We are not aware of previous reports of thyroglobulin immunoreactivity of histiocytes in lymph nodes draining thyroid malignancies. However, it is recognised that tumours involving the thyroid, either primary or metastatic, which are not of follicular epithelial origin, may occasionally exhibit weak positivity. This is caused either by diffusion from normal thyroid follicular epithelium, with subsequent absorption by the tumour, or by destruction of normal thyroid with the release and uptake of thyroglobulin by the neoplasm.2–4 This might result in weak positive staining with antithyroglobulin antibodies and an inappropriate diagnosis of a tumour of thyroid follicular epithelium.
Positive staining for thyroglobulin was found mostly in lymph nodes of patients with papillary carcinoma but was also identified in cases of follicular and anaplastic carcinoma, suggesting that the phenomenon is not specific for any type of thyroid tumour.

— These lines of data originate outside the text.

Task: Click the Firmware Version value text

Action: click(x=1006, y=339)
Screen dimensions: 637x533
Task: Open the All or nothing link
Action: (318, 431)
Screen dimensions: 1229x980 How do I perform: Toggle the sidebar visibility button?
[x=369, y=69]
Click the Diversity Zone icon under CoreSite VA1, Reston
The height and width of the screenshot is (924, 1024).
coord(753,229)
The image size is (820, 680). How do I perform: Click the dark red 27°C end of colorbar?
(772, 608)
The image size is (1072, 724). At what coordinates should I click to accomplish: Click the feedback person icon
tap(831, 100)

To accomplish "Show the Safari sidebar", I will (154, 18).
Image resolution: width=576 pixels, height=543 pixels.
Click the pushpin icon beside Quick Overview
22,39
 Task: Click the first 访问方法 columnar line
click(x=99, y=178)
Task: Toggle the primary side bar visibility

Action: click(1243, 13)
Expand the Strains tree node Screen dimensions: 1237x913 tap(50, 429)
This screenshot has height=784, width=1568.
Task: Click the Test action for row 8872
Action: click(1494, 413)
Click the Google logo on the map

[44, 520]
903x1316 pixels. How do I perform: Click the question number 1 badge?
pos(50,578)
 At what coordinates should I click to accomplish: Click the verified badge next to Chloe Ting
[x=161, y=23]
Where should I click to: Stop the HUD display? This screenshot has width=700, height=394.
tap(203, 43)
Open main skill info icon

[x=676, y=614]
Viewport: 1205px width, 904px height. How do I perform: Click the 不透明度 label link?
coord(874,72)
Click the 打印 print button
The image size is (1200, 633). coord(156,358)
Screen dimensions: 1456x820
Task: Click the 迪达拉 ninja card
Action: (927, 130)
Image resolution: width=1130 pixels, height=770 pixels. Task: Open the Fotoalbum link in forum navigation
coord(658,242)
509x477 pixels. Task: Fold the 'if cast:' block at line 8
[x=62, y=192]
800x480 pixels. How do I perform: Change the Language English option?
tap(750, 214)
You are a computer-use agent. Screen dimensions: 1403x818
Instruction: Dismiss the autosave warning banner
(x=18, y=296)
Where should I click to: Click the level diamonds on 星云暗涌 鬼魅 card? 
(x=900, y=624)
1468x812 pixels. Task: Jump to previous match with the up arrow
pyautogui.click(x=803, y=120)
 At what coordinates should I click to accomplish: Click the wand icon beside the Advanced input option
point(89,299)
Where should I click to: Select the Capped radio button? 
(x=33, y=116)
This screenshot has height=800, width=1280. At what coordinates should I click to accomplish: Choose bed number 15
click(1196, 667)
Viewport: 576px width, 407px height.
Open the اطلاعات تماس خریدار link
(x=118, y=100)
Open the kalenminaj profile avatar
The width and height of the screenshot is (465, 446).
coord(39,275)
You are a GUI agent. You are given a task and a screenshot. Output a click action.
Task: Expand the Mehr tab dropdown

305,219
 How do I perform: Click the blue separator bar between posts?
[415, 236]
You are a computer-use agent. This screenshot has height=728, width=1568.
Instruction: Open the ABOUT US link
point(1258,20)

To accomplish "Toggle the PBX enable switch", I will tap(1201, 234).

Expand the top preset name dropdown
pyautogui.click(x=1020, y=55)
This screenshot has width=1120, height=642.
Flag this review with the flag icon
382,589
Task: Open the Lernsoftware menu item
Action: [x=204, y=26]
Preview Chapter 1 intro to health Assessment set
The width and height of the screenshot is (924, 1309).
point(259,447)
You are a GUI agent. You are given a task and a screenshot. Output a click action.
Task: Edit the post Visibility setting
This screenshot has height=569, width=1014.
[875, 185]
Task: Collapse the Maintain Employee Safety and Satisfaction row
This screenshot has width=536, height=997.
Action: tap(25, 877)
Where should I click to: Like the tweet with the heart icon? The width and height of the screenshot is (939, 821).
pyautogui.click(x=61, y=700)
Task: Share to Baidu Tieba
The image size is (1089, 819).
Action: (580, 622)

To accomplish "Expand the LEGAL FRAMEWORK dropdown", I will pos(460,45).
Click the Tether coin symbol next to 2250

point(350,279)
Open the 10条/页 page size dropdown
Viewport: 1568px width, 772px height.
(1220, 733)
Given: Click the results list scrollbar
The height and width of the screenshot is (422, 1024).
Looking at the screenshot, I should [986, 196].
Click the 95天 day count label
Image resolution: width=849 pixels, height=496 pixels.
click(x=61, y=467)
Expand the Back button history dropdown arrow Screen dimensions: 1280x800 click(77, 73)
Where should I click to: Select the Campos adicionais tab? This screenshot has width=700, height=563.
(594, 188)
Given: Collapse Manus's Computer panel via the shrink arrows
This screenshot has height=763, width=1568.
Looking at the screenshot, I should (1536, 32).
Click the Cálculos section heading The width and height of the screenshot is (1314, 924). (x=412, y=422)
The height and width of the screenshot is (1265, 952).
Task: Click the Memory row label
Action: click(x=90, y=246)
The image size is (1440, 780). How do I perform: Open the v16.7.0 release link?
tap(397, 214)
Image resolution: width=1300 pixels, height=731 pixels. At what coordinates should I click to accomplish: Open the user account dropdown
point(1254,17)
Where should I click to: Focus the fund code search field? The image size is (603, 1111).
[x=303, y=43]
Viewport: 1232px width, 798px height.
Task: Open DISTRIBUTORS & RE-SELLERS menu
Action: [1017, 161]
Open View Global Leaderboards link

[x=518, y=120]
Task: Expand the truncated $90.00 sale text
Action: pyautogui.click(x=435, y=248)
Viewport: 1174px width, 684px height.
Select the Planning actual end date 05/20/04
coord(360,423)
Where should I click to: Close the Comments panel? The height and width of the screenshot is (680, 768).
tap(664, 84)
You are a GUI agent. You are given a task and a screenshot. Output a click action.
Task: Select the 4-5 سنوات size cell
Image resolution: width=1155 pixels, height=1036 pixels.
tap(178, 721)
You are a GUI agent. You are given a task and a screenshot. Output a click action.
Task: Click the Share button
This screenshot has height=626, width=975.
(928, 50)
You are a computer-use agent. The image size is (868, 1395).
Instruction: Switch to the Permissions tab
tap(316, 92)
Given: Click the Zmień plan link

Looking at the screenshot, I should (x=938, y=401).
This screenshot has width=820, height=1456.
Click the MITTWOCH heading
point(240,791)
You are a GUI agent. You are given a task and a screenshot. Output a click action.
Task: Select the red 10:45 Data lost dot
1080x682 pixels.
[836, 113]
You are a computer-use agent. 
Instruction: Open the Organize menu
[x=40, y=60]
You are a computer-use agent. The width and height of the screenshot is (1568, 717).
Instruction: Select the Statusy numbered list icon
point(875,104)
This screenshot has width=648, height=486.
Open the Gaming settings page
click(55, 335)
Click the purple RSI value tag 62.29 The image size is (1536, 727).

It is probable that the aberrant thyroglobulin positivity is the result of the destruction of normal thyroid by the tumour, with the release of thyroglobulin, which is taken up by histiocytes, which subsequently drain to local lymph nodes. This is supported by the location of the positive cells within subcapsular and medullary sinuses and by the presence of immunoreactivity in lymph within lymphatic channels. We have also seen thyroglobulin immunoreactivity within histiocytes in the thyroid gland in the vicinity of tumours, further supporting this hypothesis.
If aberrant thyroglobulin staining is caused by uptake by histiocytes secondary to tumour destruction of normal thyroid, it might be expected that positivity would be most common with large thyroid tumours, which result in considerable destruction. However, we could find no correlation between tumour size and the presence of thyroglobulin immunoreactivity within nodal histiocytes. This suggests that even with small tumours, local destruction might result in the uptake of thyroglobulin by histiocytes.
Our study did not investigate whether conditions other than tumours involving the thyroid could give rise to similar positivity of histiocytes for thyroglobulin within local lymph nodes. It would be interesting to investigate whether conditions such as lymphocytic thyroiditis can give rise to a similar phenomenon. In addition, with the increasing popularity of thyroid fine needle aspiration it could be speculated that this procedure might have similar effects.
In summary, we have demonstrated that thyroglobulin positivity is commonly found in histiocytes in lymph nodes draining thyroid tumours. Given the increasing propensity for the detection of nodal micrometastases, pathologists should be aware of this phenomenon if erroneous diagnoses are to be avoided.